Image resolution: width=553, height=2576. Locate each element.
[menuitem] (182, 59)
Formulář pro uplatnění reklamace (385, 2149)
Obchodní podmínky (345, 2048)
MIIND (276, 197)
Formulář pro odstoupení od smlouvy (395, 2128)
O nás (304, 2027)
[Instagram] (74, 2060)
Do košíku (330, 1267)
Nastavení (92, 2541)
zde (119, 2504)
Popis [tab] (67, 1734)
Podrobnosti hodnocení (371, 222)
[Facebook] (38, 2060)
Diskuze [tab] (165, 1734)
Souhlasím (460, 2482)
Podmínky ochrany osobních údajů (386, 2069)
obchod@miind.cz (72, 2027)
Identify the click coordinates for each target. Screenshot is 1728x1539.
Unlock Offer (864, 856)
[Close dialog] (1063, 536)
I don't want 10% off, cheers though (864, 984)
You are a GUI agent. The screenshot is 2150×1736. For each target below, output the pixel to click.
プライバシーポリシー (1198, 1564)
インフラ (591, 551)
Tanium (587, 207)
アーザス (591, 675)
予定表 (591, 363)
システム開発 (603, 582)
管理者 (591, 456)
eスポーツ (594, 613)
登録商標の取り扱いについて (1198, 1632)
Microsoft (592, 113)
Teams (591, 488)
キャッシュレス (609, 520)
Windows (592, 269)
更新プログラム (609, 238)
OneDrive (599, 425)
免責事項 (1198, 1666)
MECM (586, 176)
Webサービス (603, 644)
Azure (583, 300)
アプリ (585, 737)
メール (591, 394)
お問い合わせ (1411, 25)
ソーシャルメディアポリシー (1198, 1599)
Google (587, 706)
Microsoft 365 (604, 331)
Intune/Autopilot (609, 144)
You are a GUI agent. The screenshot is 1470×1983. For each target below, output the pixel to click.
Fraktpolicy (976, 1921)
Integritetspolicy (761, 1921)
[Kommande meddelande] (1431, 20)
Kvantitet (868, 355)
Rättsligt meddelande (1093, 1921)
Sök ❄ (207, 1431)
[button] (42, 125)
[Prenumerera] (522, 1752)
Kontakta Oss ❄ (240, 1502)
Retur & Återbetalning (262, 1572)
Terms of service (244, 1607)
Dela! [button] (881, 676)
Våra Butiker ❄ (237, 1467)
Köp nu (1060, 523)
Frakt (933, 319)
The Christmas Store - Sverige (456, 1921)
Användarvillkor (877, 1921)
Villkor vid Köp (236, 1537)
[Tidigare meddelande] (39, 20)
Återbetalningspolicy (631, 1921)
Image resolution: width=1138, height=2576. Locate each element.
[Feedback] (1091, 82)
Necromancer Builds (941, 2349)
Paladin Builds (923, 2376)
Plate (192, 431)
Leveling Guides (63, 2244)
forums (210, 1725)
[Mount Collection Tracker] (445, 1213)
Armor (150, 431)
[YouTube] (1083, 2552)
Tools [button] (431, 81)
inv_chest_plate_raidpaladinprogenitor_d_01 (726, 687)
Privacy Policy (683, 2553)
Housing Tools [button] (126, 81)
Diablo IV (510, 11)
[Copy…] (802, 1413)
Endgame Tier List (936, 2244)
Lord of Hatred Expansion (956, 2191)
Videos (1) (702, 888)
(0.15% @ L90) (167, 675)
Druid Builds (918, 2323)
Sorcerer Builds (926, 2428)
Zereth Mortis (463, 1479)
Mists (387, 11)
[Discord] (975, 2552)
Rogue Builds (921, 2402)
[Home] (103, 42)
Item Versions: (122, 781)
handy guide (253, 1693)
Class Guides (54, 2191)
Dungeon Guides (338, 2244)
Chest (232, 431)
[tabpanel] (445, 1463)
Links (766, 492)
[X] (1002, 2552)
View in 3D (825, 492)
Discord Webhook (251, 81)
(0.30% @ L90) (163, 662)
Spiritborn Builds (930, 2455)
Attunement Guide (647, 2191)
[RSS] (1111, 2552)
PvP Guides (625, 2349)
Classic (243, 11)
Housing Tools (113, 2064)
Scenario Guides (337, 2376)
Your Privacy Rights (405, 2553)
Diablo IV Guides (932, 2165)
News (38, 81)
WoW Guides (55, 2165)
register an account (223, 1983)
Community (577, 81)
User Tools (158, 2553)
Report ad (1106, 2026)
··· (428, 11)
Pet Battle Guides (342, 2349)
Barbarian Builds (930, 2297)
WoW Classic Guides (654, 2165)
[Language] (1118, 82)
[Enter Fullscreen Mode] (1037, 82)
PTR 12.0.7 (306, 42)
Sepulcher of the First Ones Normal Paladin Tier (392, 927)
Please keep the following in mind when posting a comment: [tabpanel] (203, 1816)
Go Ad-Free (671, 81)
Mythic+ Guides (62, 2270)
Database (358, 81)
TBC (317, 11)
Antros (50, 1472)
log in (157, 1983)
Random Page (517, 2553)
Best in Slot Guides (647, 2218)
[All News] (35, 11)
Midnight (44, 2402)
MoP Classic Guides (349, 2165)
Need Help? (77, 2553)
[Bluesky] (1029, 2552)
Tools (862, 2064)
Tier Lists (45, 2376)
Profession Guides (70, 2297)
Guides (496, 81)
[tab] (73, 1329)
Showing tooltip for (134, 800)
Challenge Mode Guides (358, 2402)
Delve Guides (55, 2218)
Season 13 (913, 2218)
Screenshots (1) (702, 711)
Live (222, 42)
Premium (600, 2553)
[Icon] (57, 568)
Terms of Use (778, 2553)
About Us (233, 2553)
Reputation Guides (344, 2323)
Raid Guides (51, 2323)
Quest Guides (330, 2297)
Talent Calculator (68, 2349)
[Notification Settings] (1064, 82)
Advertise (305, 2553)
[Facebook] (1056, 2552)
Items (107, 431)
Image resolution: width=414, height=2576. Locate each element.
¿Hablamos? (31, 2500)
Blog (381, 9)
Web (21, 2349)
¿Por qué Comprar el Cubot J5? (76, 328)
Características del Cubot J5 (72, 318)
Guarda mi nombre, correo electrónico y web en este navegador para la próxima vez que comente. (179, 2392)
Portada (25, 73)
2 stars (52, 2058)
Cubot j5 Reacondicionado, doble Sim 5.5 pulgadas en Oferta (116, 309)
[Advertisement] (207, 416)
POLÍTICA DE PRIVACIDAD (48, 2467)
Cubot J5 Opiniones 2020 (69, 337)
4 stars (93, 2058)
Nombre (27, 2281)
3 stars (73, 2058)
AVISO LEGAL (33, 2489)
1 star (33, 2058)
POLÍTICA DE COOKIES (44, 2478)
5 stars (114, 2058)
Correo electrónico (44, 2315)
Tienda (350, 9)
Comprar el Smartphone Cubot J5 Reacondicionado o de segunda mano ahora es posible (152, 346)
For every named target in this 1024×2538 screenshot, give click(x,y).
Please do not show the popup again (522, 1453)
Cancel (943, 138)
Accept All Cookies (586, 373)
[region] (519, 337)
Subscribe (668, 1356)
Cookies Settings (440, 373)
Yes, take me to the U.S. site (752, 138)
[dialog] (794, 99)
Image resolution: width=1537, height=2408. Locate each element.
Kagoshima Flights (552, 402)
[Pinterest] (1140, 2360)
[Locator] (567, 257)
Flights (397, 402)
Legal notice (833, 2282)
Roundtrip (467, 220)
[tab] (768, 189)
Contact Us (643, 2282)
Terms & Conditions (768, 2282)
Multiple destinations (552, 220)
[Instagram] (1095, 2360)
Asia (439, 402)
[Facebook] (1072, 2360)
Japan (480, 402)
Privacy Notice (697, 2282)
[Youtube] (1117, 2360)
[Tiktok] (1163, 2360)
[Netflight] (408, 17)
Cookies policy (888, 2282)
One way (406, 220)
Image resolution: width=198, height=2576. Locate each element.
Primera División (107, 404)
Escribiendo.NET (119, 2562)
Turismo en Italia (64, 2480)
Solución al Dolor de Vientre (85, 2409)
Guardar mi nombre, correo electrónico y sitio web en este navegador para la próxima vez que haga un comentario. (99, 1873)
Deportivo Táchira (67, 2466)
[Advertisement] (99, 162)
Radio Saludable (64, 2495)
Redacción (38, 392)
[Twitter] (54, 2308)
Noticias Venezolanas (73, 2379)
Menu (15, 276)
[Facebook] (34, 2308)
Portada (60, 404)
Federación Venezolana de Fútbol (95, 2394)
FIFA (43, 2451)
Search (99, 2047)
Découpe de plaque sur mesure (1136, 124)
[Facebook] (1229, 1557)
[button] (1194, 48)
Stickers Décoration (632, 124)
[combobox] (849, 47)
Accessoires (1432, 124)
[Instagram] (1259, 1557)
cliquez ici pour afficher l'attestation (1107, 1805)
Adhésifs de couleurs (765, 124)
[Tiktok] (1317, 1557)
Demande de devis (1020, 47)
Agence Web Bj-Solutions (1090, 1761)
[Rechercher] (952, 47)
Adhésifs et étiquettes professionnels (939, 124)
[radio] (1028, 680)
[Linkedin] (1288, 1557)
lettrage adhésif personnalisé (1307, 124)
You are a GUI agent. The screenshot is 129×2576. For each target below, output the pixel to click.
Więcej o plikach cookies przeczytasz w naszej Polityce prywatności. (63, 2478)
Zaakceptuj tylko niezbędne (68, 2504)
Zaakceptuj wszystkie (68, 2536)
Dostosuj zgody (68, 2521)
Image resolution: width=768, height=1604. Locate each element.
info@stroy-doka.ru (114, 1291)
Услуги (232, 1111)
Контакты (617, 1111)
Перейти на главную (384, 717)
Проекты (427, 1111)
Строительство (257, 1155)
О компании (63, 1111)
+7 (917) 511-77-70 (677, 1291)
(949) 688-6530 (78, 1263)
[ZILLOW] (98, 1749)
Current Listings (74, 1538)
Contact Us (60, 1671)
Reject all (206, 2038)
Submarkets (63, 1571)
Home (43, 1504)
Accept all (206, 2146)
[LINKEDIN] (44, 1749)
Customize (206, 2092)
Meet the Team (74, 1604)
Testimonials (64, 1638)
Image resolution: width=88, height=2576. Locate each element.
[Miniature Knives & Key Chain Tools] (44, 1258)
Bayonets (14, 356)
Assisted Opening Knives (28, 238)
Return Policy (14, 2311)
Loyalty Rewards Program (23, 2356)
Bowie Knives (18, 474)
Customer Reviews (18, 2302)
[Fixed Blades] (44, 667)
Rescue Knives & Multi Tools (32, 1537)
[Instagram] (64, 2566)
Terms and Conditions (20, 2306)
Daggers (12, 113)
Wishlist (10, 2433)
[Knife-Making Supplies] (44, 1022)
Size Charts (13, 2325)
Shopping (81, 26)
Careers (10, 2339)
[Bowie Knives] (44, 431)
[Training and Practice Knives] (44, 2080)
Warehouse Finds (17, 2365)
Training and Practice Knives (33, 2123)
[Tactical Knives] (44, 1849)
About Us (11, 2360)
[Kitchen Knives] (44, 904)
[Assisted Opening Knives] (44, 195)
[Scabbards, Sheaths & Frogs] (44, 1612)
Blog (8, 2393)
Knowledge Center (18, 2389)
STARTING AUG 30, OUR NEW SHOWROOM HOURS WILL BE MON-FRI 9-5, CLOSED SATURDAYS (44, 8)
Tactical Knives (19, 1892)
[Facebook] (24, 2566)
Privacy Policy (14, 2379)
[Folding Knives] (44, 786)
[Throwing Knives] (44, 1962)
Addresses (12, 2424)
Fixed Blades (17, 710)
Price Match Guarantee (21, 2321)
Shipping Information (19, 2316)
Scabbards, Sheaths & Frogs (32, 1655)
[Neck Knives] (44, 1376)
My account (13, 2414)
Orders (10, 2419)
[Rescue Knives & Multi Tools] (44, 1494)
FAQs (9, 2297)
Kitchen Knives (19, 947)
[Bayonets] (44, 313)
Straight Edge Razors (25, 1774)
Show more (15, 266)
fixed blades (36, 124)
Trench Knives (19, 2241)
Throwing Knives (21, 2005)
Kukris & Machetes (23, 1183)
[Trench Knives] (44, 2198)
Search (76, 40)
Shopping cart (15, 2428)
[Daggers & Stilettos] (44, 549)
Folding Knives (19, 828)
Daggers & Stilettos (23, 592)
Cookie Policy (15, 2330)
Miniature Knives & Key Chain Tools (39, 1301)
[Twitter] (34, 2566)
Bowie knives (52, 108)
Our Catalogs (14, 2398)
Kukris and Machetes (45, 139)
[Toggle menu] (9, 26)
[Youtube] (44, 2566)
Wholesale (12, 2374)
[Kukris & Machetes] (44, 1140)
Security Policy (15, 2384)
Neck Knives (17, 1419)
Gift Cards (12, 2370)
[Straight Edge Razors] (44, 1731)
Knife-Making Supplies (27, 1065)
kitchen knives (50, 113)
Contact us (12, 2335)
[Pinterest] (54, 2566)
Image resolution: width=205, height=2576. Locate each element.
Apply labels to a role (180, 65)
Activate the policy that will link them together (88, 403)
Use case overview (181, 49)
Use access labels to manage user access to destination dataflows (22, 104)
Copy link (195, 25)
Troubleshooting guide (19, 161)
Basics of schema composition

■ WHAT TO DO
The line containing "[Kommande meddelande] (1431, 20)" marks the end: copy exactly every line from the top of the data above down to it, that line included.

■ ANSWER BOX
Image resolution: width=553, height=2576. Locate each element.
[menuitem] (182, 59)
Formulář pro uplatnění reklamace (385, 2149)
Obchodní podmínky (345, 2048)
MIIND (276, 197)
Formulář pro odstoupení od smlouvy (395, 2128)
O nás (304, 2027)
[Instagram] (74, 2060)
Do košíku (330, 1267)
Nastavení (92, 2541)
zde (119, 2504)
Popis [tab] (67, 1734)
Podrobnosti hodnocení (371, 222)
[Facebook] (38, 2060)
Diskuze [tab] (165, 1734)
Souhlasím (460, 2482)
Podmínky ochrany osobních údajů (386, 2069)
obchod@miind.cz (72, 2027)
Identify the click coordinates for each target. Screenshot is 1728x1539.
Unlock Offer (864, 856)
[Close dialog] (1063, 536)
I don't want 10% off, cheers though (864, 984)
You are a GUI agent. The screenshot is 2150×1736. For each target below, output the pixel to click.
プライバシーポリシー (1198, 1564)
インフラ (591, 551)
Tanium (587, 207)
アーザス (591, 675)
予定表 (591, 363)
システム開発 (603, 582)
管理者 (591, 456)
eスポーツ (594, 613)
登録商標の取り扱いについて (1198, 1632)
Microsoft (592, 113)
Teams (591, 488)
キャッシュレス (609, 520)
Windows (592, 269)
更新プログラム (609, 238)
OneDrive (599, 425)
免責事項 (1198, 1666)
MECM (586, 176)
Webサービス (603, 644)
Azure (583, 300)
アプリ (585, 737)
メール (591, 394)
お問い合わせ (1411, 25)
ソーシャルメディアポリシー (1198, 1599)
Google (587, 706)
Microsoft 365 (604, 331)
Intune/Autopilot (609, 144)
You are a GUI agent. The screenshot is 1470×1983. For each target below, output the pixel to click.
Fraktpolicy (976, 1921)
Integritetspolicy (761, 1921)
[Kommande meddelande] (1431, 20)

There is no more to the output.